Für eine Beurteilung sei es zu früh, aber er hoffe, dass es der Beginn eines vollständigen Abzugs sei. Die meisten Einheiten blieben aber bisher im Grenzgebiet zur Ukraine. "Russland muss seinen internationalen Verpflichtungen gerecht werden, vor allem, weil sich die Ukraine auf wichtige Wahlen vorbereitet", fügte er hinzu.

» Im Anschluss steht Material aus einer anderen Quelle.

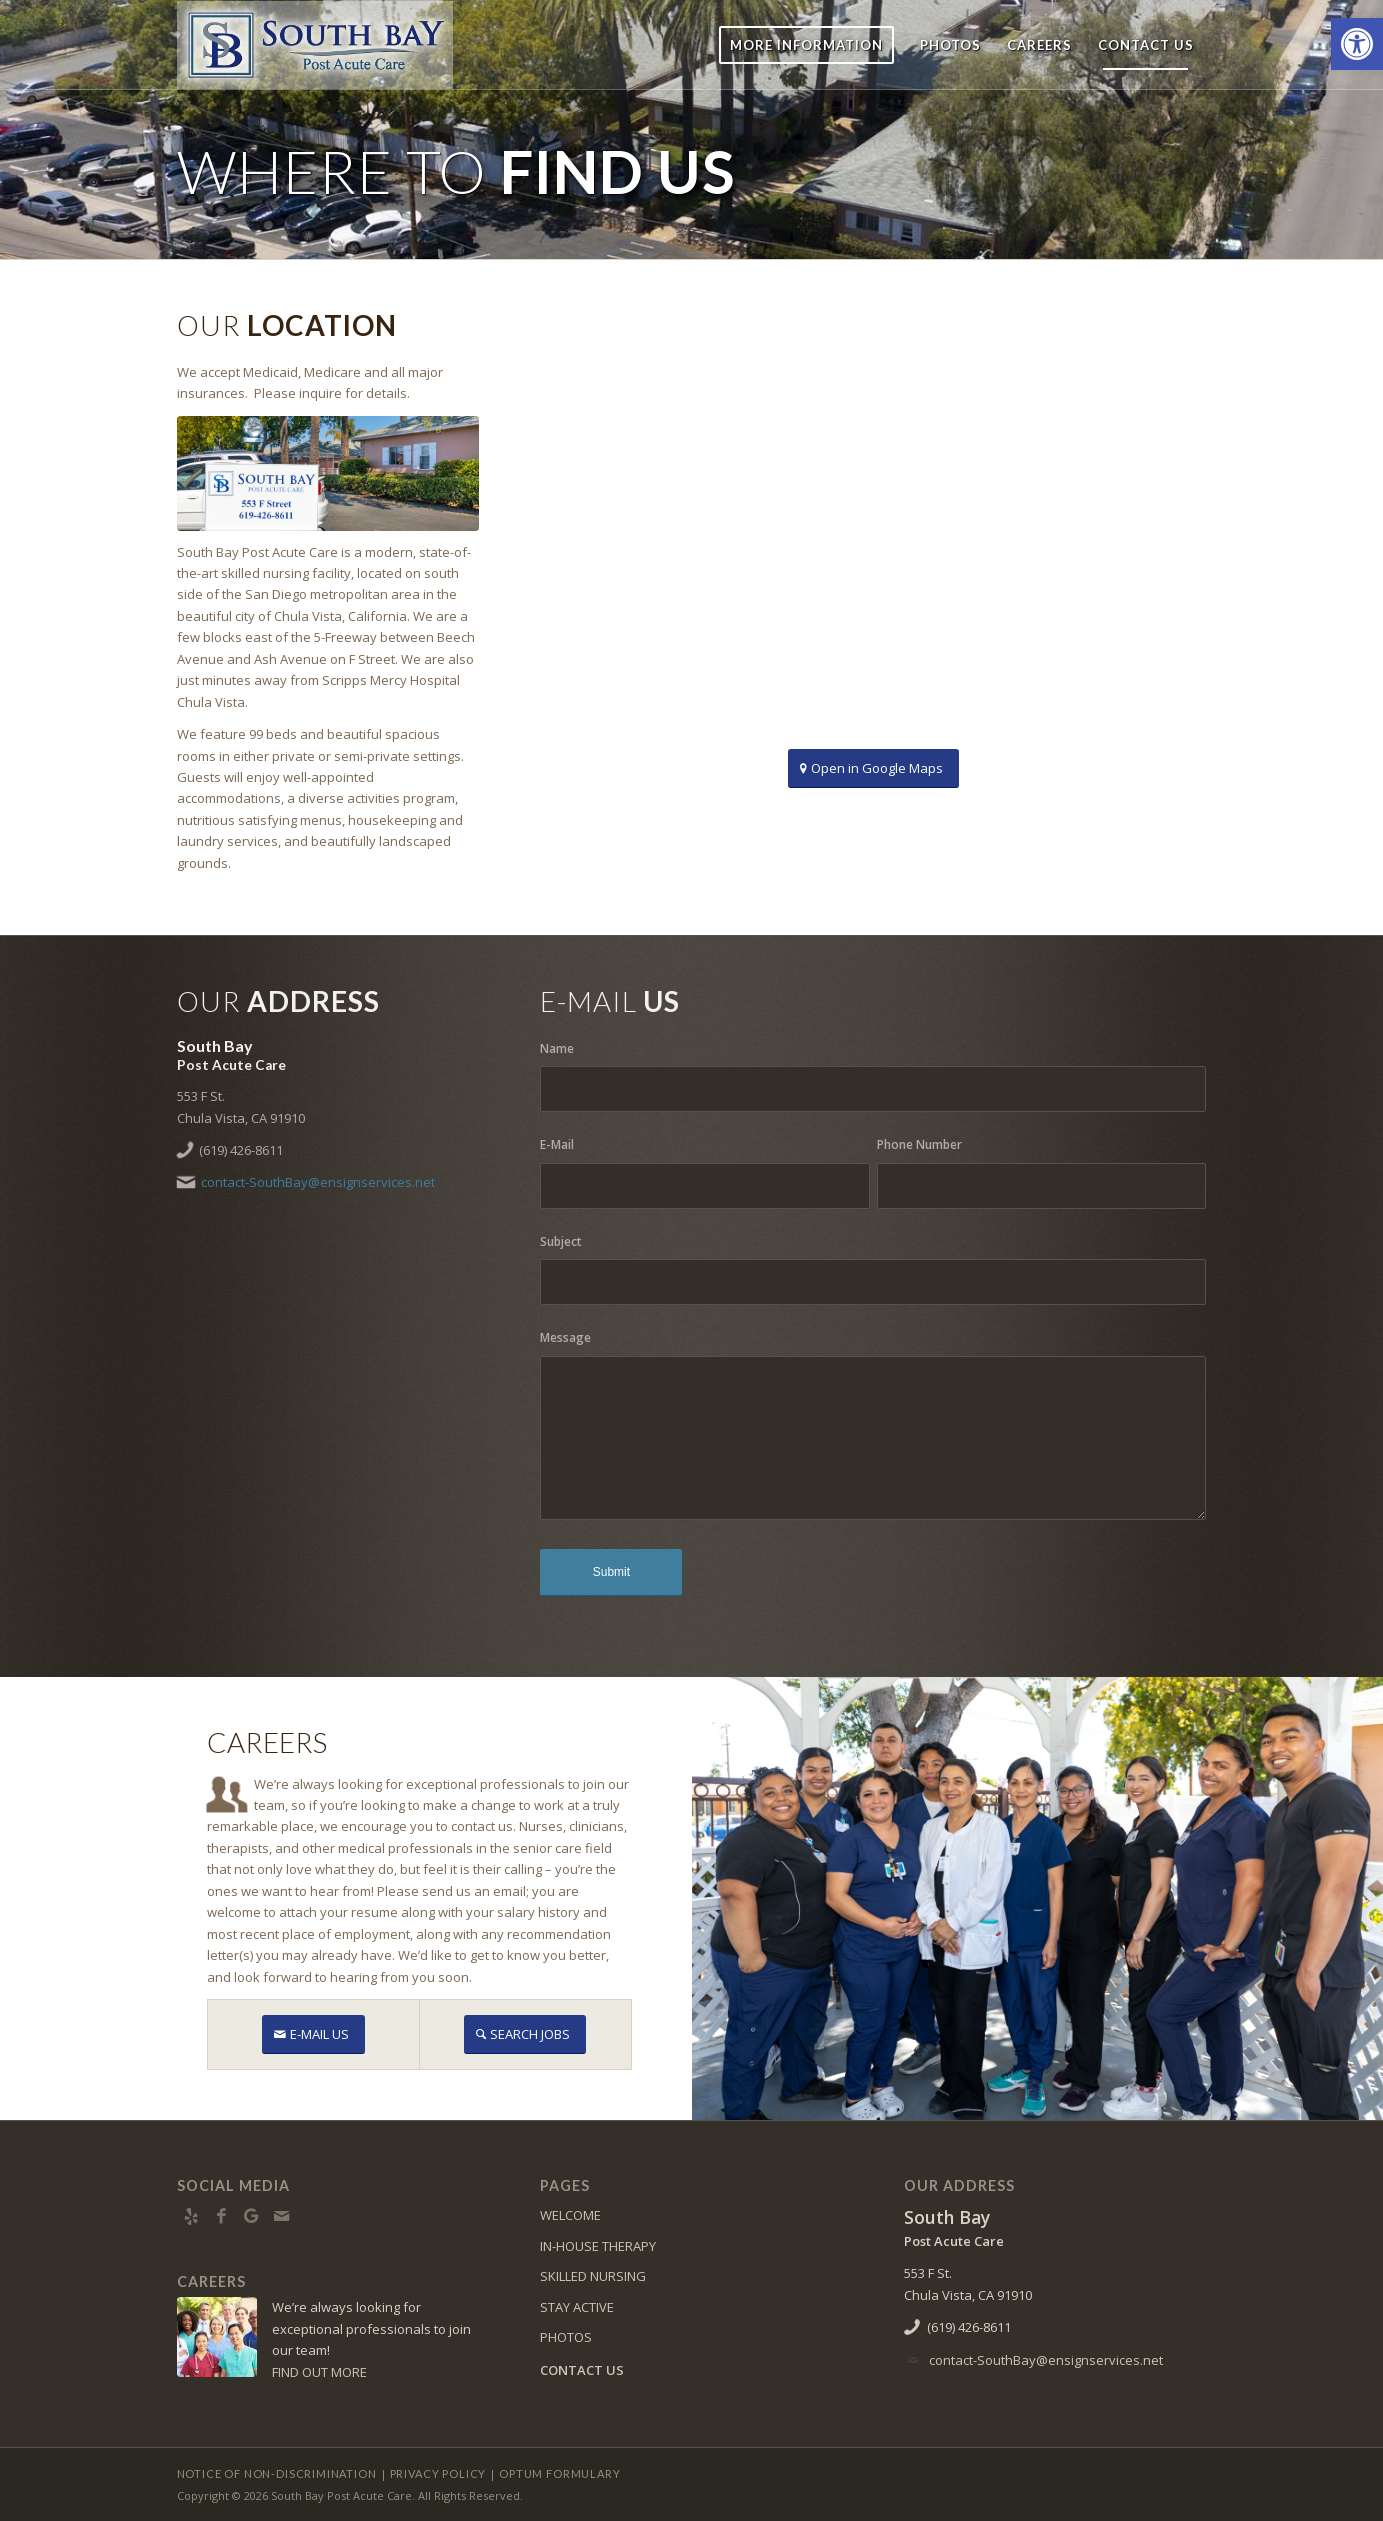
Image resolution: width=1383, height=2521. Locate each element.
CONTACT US (582, 2370)
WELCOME (570, 2215)
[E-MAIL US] (313, 2034)
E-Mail (557, 1144)
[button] (1357, 44)
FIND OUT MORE (319, 2372)
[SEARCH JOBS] (525, 2034)
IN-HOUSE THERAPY (598, 2246)
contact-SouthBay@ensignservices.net (318, 1182)
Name (557, 1048)
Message (565, 1337)
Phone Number (919, 1144)
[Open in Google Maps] (873, 768)
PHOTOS (566, 2337)
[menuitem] (806, 45)
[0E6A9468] (328, 473)
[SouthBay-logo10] (315, 45)
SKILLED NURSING (593, 2276)
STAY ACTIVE (577, 2307)
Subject (561, 1241)
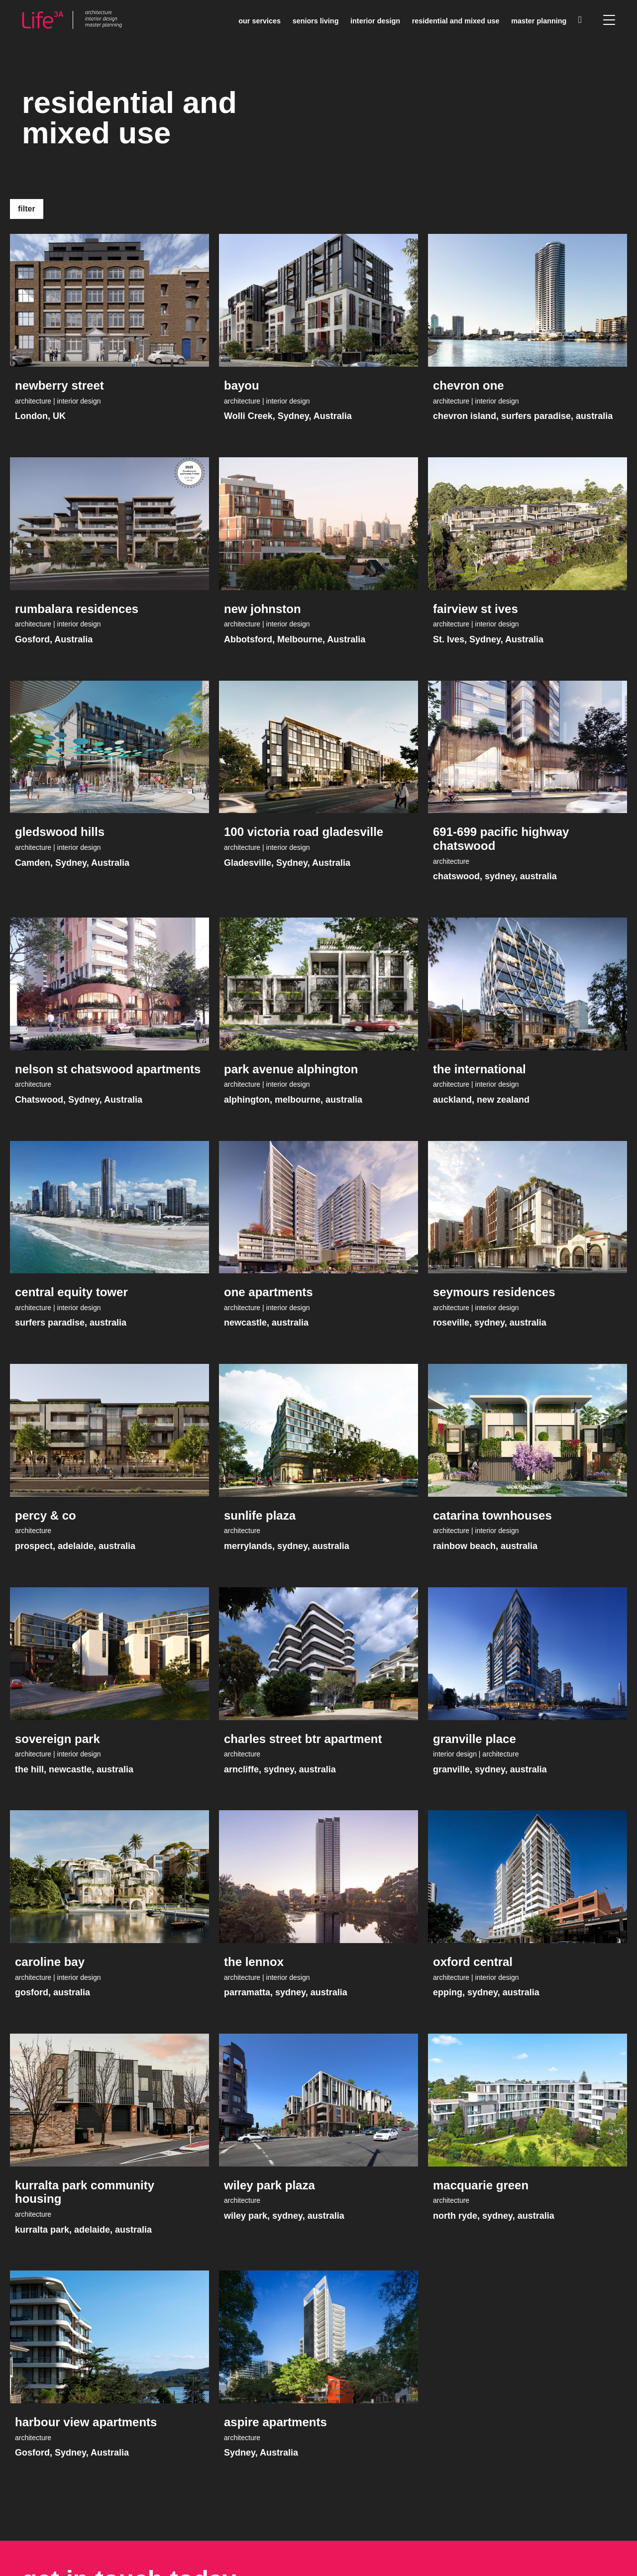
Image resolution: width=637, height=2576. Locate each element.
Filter (26, 209)
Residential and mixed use (456, 21)
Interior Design (375, 21)
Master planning (538, 21)
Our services (259, 21)
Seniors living (316, 21)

Putin kündigte Rückzug wiederholt an

Nach Angaben der NATO hat Russland zwischen 35.000 und 40.000 Soldaten im Grenzgebiet zur Ukraine stationiert. Der russische Präsident Wladimir Putin hatte wiederholt angekündigt, die Truppen aus dem Gebiet zurückzuziehen. Bisher hatte die NATO stets erklärt, dass sie für einen solchen Schritt keine Anhaltspunkte habe.

Im Osten des Landes fanden unterdessen neue Gefechte zwischen Regierungstruppen und pro-russischen Kräften, bei denen mindestens acht Soldaten getötet und 18 weitere Mitglieder der Sicherheitskräfte verletzt wurden. Moskautreue Kämpfer hätten nahe Wolnowacha etwa 60 Kilometer südlich der Gebietshauptstadt Donezk einen Kontrollposten angegriffen, meldete die Agentur Interfax unter Berufung auf einen namentlich nicht genannten Mitarbeiter des Verteidigungsministeriums. Zuvor hatte der gewöhnlich gut informierte Militärexperte Dmitri Tymtschuk auf Facebook über die Kämpfe berichtet.

Kiew bestätigte die Gefechte, wobei nach Angaben des Sprechers der "Anti-Terroristen-Operation", Vladyslav Selezinov, ein Mann getötet und vier verwundet wurden. Bei einem Wechsel des Truppenstandorts der ukrainischen Kräfte hätten die "Terroristen" das Feuer eröffnet. Zudem gab es eine Explosion, so Selezinov in einer Telefonschaltung in Kiew vor Journalisten.

Schwere Angriffe von Separatisten

Der Donnerstag stand jedoch einmal mehr im Zeichen von Kämpfen. Die Gefechte hätten sich nahe Wolnowacha etwa 60 Kilometer südlich von Donezk ereignet, sagte Separatistenführer Wladimir Makowitsch von der selbst ernannten "Volksrepublik Donezk" nach Angaben der Agentur Interfax.

Regierungsnahe Quellen in Kiew hatten zuvor berichtet, dass in Wolnowacha neun Soldaten erschossen und 17 verwundet worden seien. Es ist damit der blutigste Tag für die Streitkräfte seit Beginn ihrer Offensive gegen die pro-russischen Rebellen im April.